Bones provide support for our bodies, protect our brains and organs, anchor muscles, and store calcium. But did you know that our bones are living tissue?
They contain nerves, blood vessels, and marrow – where blood cells are created. Did you know our bones continually grow over a lifetime? They constantly tear down and rebuild themselves, known as “remodeling”; new bone cells are growing in where old bone cells have been shed.
When we are under age 20 we are forming more bone cells than we are losing. Then, for most of us, our bone mass peaks by age 30. After that our bone density begins to decrease and rebuilding new bone slows down.
What is needed to keep bones healthy?
Calcium – a mineral found in many foods – is needed to keep bones healthy. Most of the calcium in our bodies is stored in the bones and teeth – it supports their structure and hardness. The amount of calcium needed daily depends on age. For people age 4 and up it can be anywhere from 1,000 – 1,300 milligrams of calcium needed each day. If the calcium in our body is low for a long period of time it can cause low bone mass. This can lead to health concerns such as osteoporosis and bone fractures in both men and women.

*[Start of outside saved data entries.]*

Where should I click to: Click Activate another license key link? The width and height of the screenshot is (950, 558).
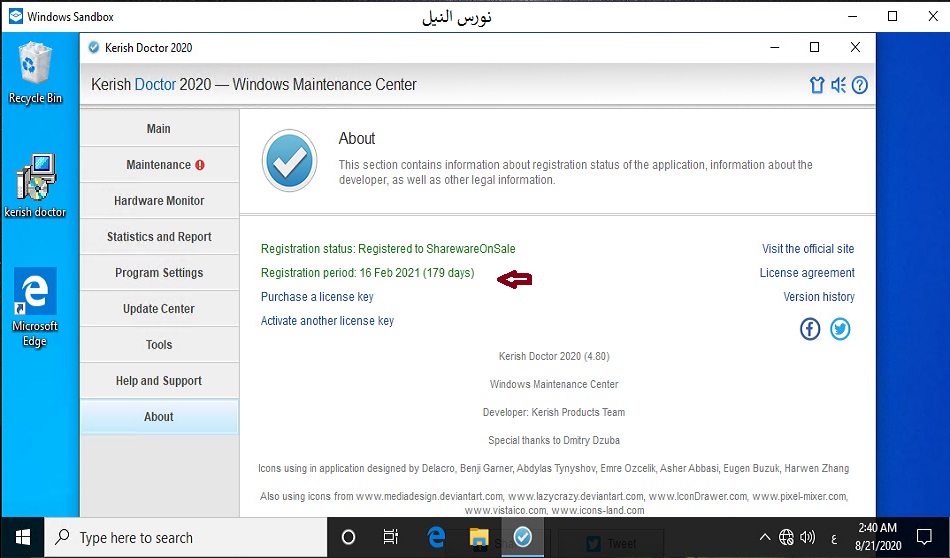[327, 321]
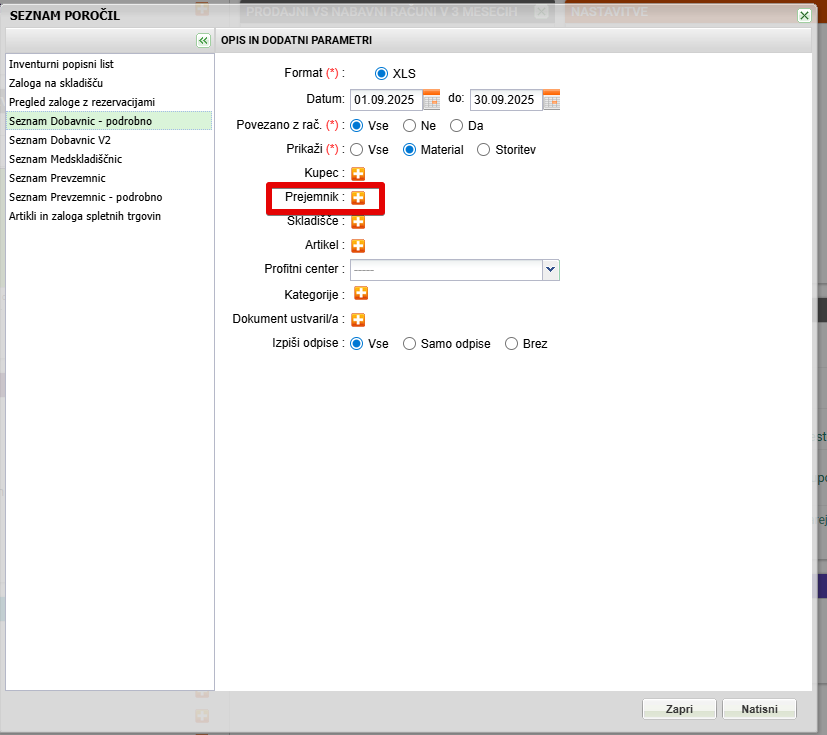
Task: Select Zaloga na skladišču report
Action: (56, 83)
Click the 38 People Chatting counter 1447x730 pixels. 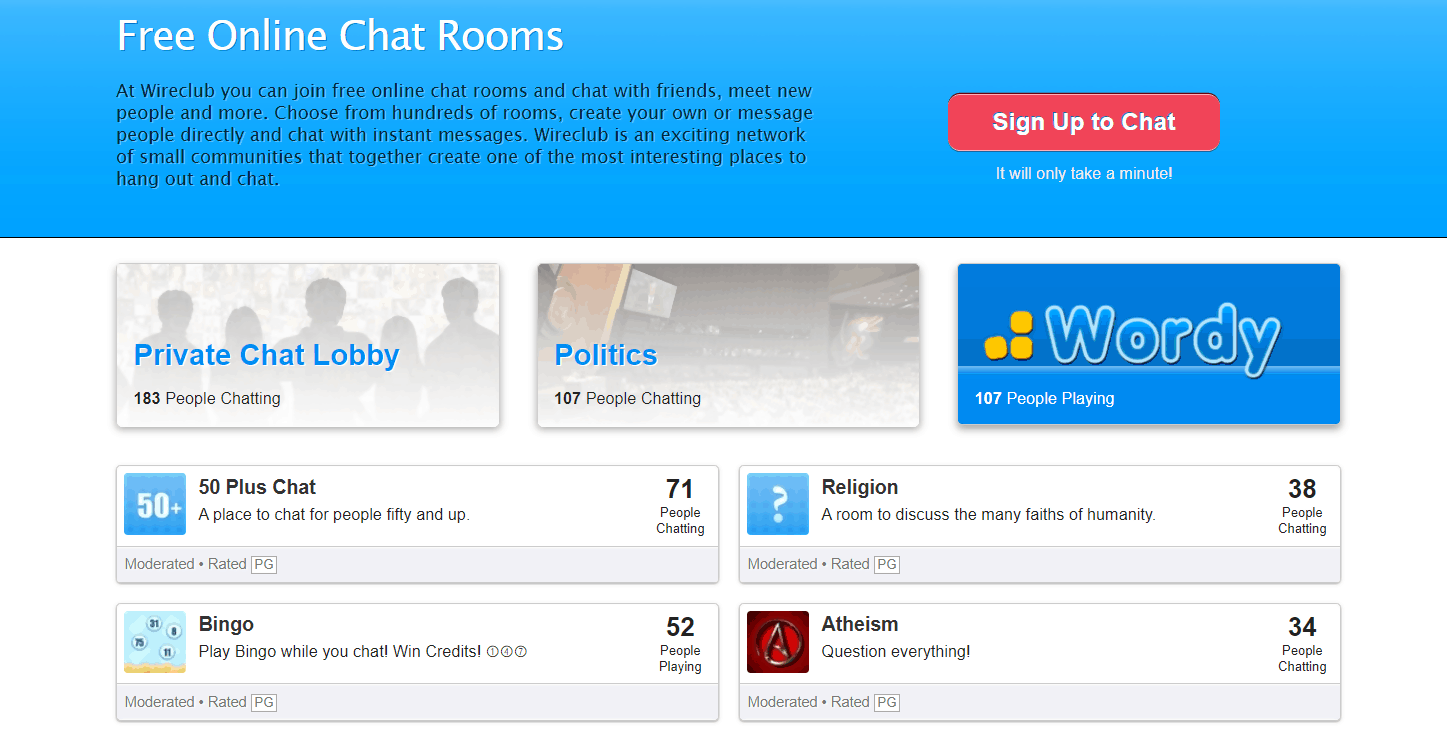click(x=1302, y=505)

Vitamin D – a nutrient we eat and a hormone our bodies make – helps the body absorb calcium in the gut, and is needed for bone growth and remodeling. Vitamin D is found in some foods and added or fortified to others. Sunlight is also known to be a source of vitamin D for some people. The recommended daily allowance (RDA) of vitamin D is identified in International Units (IU) and depends on age. For adults ages 19 to 70, the RDA of vitamin D is 600 IU a day. The recommendation increases to 800 IU a day for adults age 71 and older.
Exercise or at least including some form of physical activity in your daily routine will help keep bones healthy. When we don’t exercise our bones and muscles weaken. Any activity that puts the weight of your body or an outside weight on the bone helps bones last longer. This can consist of walking, climbing, lifting weights, or dancing.
When it comes to your bones – alcohol can interfere with the body’s ability to absorb calcium. While research suggests tobacco use contributes to weak bones.
Are you at risk for poor bone health?
Here are some clues that you are at risk:
- Your older relatives have had fractures.
- You have had illnesses or have been on medications that might weaken bones.
- You are underweight.
Check out the check list “Are you at risk for weak bones?” at The Surgeon General’s Report on Bone Health and Osteoporosis: What It Means to You. If you are concerned about bone loss –talk to your health care professional about getting a bone density test.
Our bones are awesome! They do so much for us and we know what we can do for them. Take care of yourself; prevent bone loss and have healthy bones – needed for a healthy body.